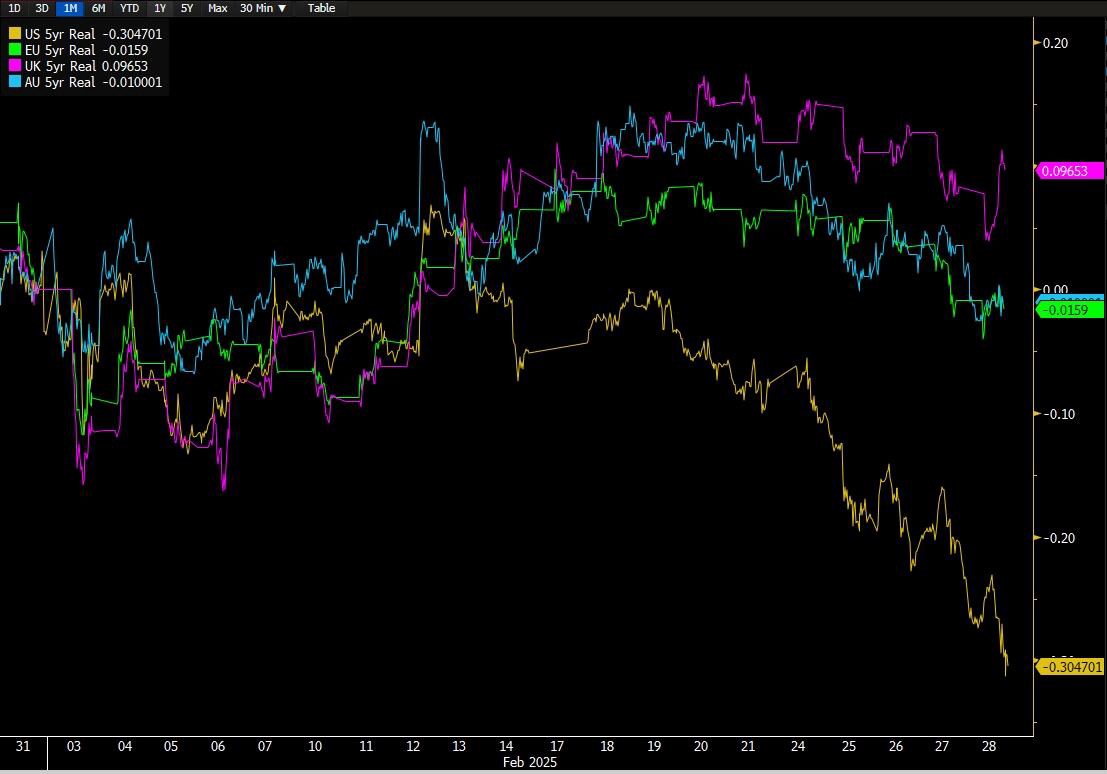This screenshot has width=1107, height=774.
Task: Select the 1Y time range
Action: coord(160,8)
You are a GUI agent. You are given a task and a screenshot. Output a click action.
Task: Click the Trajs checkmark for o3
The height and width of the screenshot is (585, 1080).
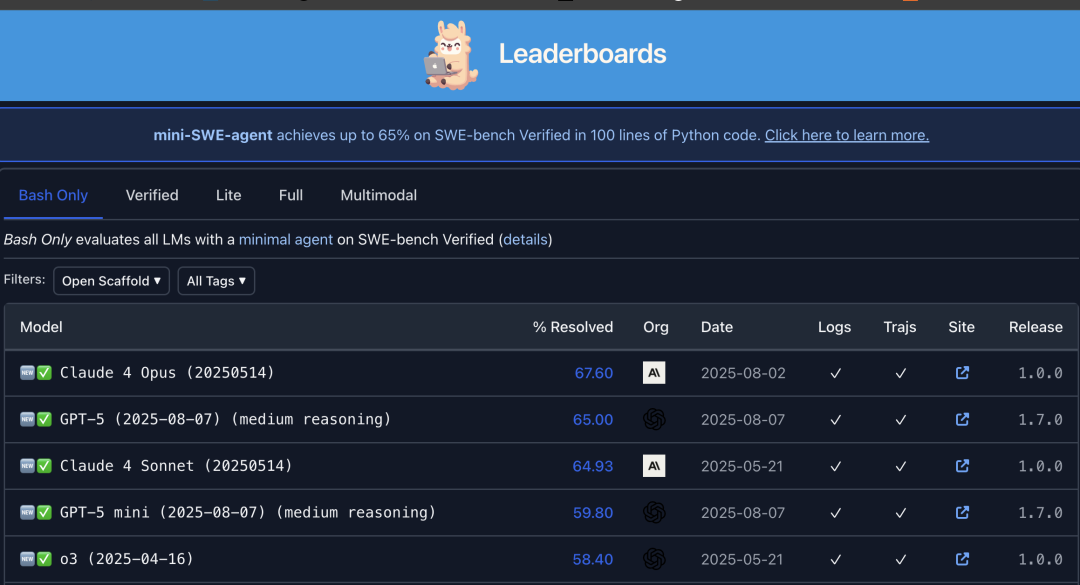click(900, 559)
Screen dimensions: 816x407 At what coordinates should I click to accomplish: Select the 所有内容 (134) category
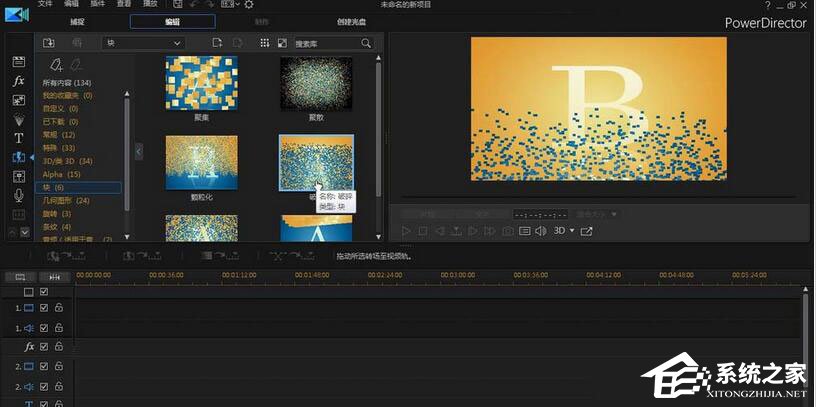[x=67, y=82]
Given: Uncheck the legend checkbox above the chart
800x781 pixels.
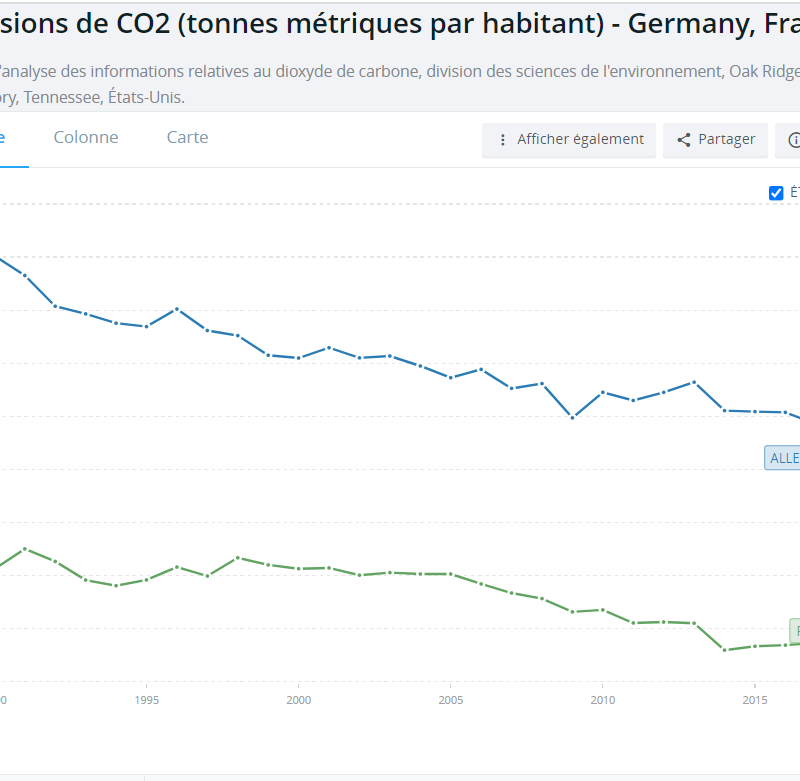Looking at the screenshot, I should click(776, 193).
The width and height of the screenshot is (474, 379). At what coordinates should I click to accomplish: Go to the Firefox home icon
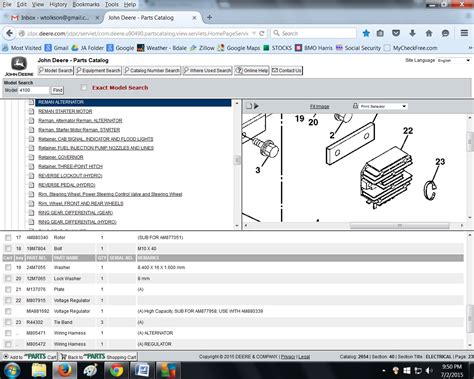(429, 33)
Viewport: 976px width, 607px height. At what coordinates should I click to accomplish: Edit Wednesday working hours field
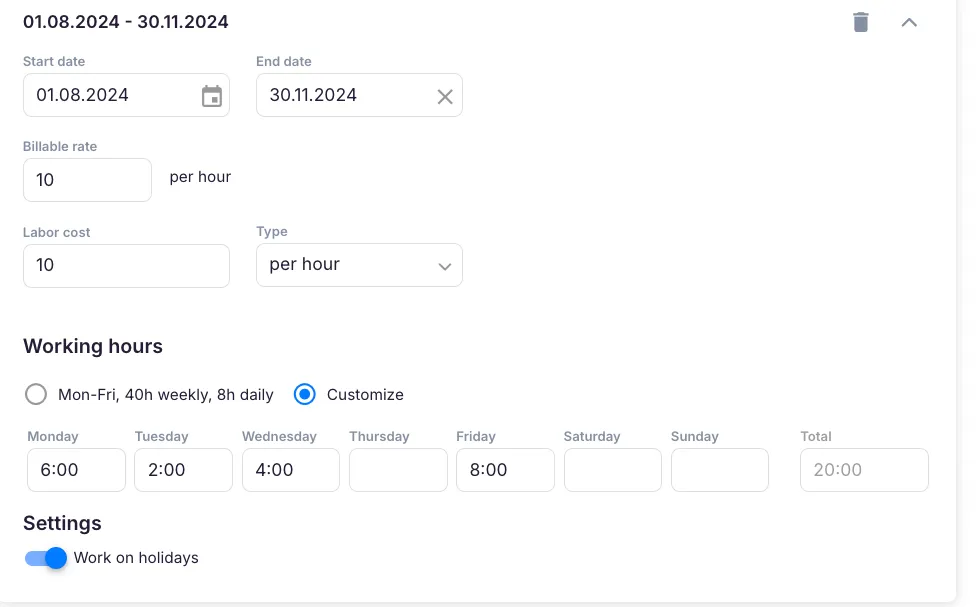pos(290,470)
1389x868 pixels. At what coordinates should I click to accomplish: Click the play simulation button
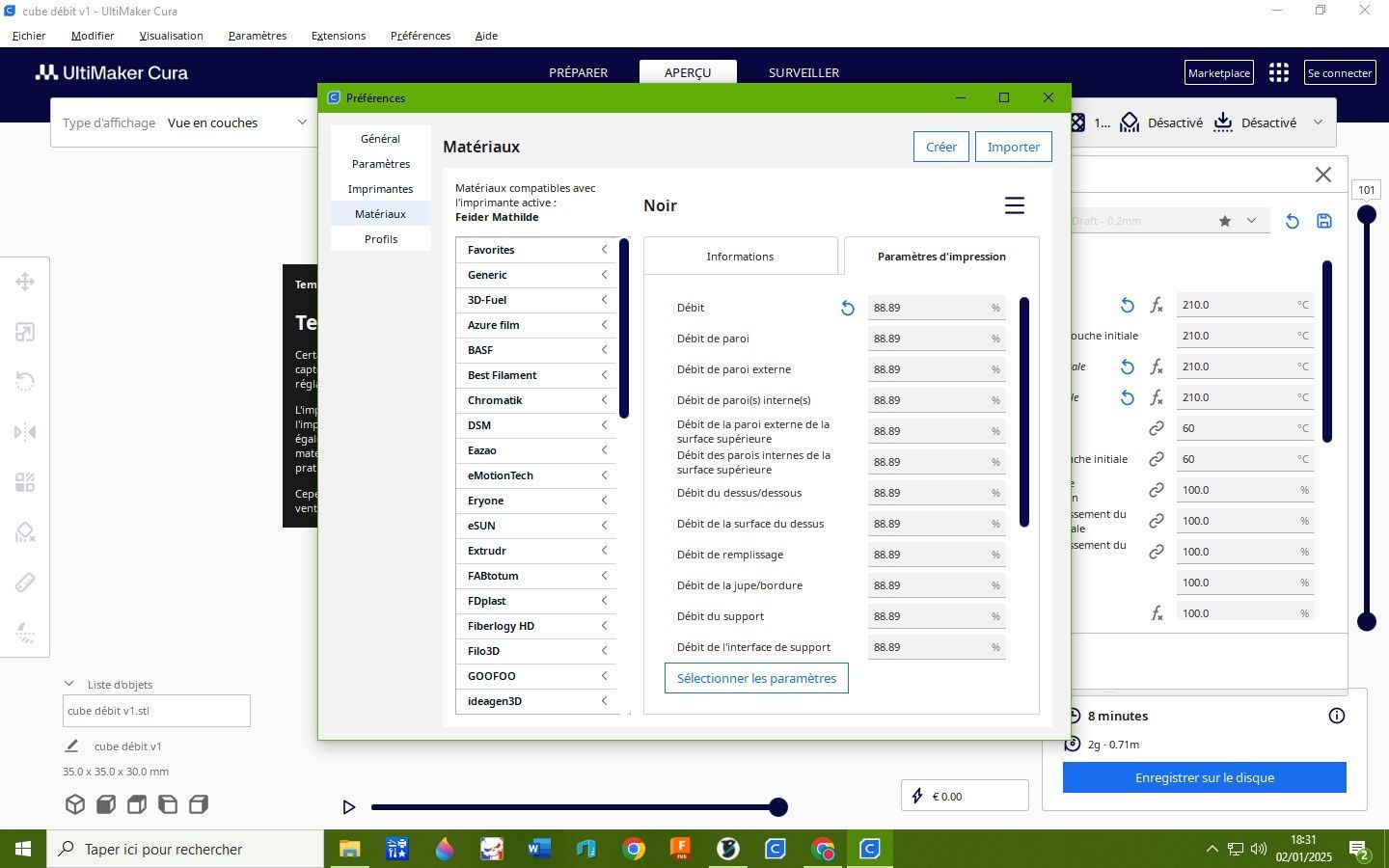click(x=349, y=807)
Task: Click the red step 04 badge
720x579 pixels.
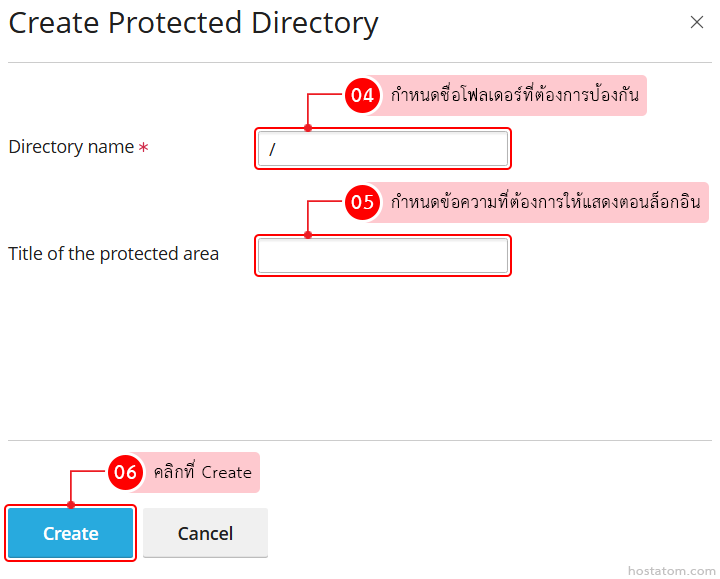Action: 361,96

## What you will do:
Please set down the lines from the one with "Viewport: 976px width, 607px" to the end of the entries above, exactly as they are, and drop every picture.

## Response box:
Viewport: 976px width, 607px height. At what coordinates should I click to accomplish: Edit Wednesday working hours field
pos(290,470)
1389x868 pixels. At what coordinates should I click to accomplish: Click the play simulation button
click(x=349, y=807)
Task: Click the red step 04 badge
720x579 pixels.
Action: 361,96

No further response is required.